For bipolar disorder, the question of how the illness is similar to or differs from major depression is critical to developing treatments. Can some of the same treatments used in major depression be effectively used in bipolar disorder? Could the same mechanisms be operative? Could a treatment that rapidly treats depressive symptoms in major depression also be effective in bipolar depression? I decided to implement an accelerated TMS protocol in a clinical trial in bipolar patients and was pleased with the outcome: Patients responded with a substantial and rapid improvement. Although larger confirmatory trials are needed, it was an exciting new development.
Addressing suicide in severely ill patients at the extreme end of the mood disorder spectrum is a critical unmet need for patients and their families—and a high priority for me and my research. The question here is, can treatment aimed at reducing depression also alleviate suicidal thoughts and intent, or is there a separate process leading to suicide that would then require a different approach? Currently, there is no consensus.
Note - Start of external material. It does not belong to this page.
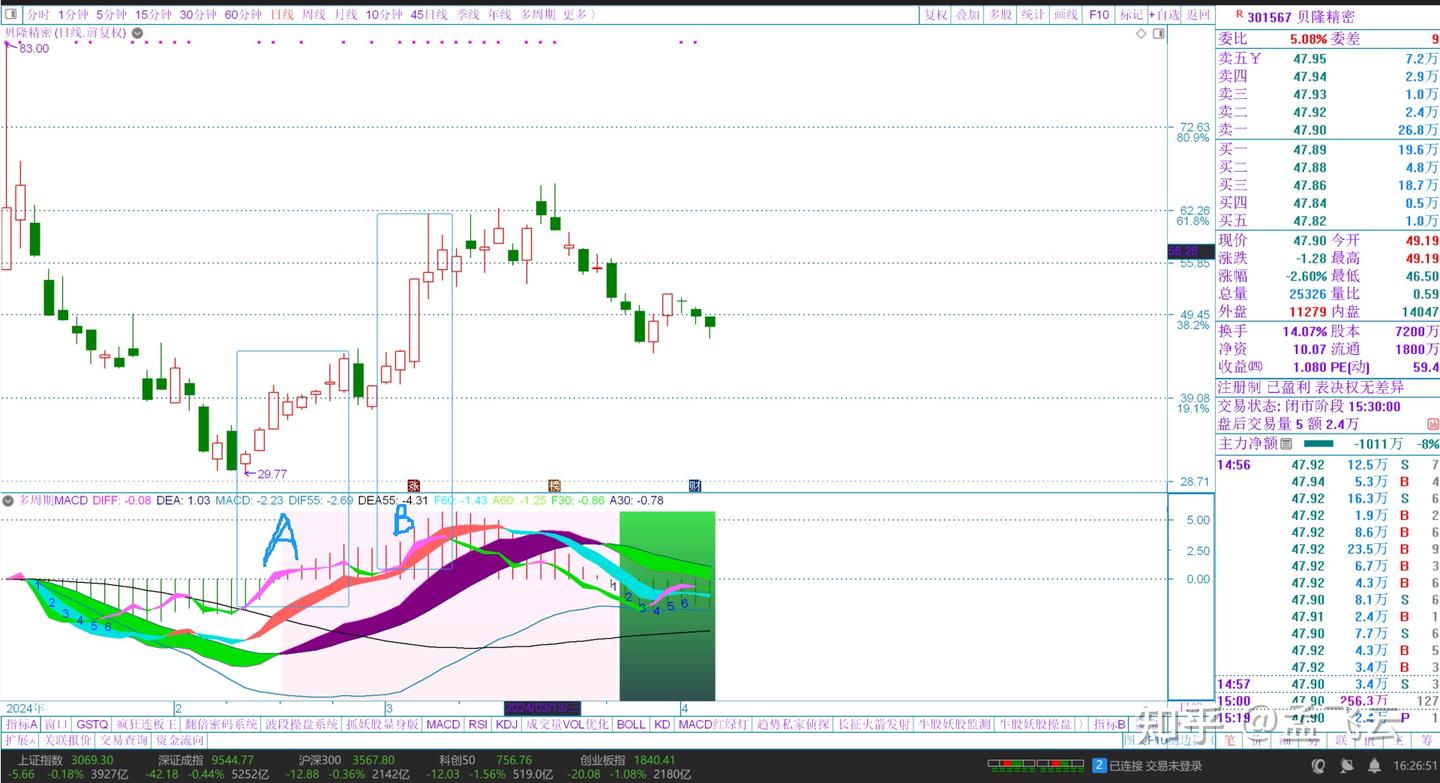Toggle the diamond mark indicator on chart
1440x783 pixels.
[1141, 33]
Recent studies have met with preliminary success: Ultra-accelerated TMS protocols can deliver a full course of depression treatment to suicidal patients in just a day or two, but this has, as yet, not been extensively tested. A rapid-acting drug, ketamine, has also shown promise in the acute treatment of suicide, but with variable effects on durability. Moreover, while psychedelic compounds can rapidly decrease depressive symptoms, no demonstrated anti-suicide effects have yet been found.
I am always seeking to find more effective and intensive treatments that work more rapidly. Understanding whether these treatments have shared effects on brain circuitry or operate through different brain circuits will be critical. As we have come to understand brain functional abnormalities in terms of the relationship among brain circuits rather than resulting from dysfunction in only particular brain regions, we can predict how a particular circuit should be activated to impact symptoms. Combining stimulation with drug therapy may also further improve treatment outcomes.
At this moment, science stands at an extraordinary threshold, where emerging insights into brain circuit connectivity may transform our understanding and treatment of bipolar disorder. Real progress will depend on bold, innovative research and a deep grasp of how individual differences shape the most effective treatments. Current efforts are focused on refining these approaches by identifying optimal stimulation targets, integrating neuromodulation with drug therapy to augment the effect, and exploring newer modalities such as focused ultrasound stimulation and deep brain stimulation. My work in this area stems from both a scientific and personal commitment: to translate insights about brain circuitry into treatments that alleviate suffering and save lives. This mission is what draws me out of bed each morning and fuels my work every day: a commitment to keep my son’s memory close and to honor his life through the pursuit of knowledge that can heal others.
References
Sheline Y.I., Makhoul W., Batzdorf A.S., Nitchie F.J., Lynch K.G., Cash R., Balderston N.L.. Accelerated Intermittent Theta-Burst Stimulation and Treatment-Refractory Bipolar Depression: A Randomized Clinical Trial. JAMA Psychiatry. 2024. e241787. Epub ahead of print. Erratum in: JAMA Psychiatry. PMID: 38985492.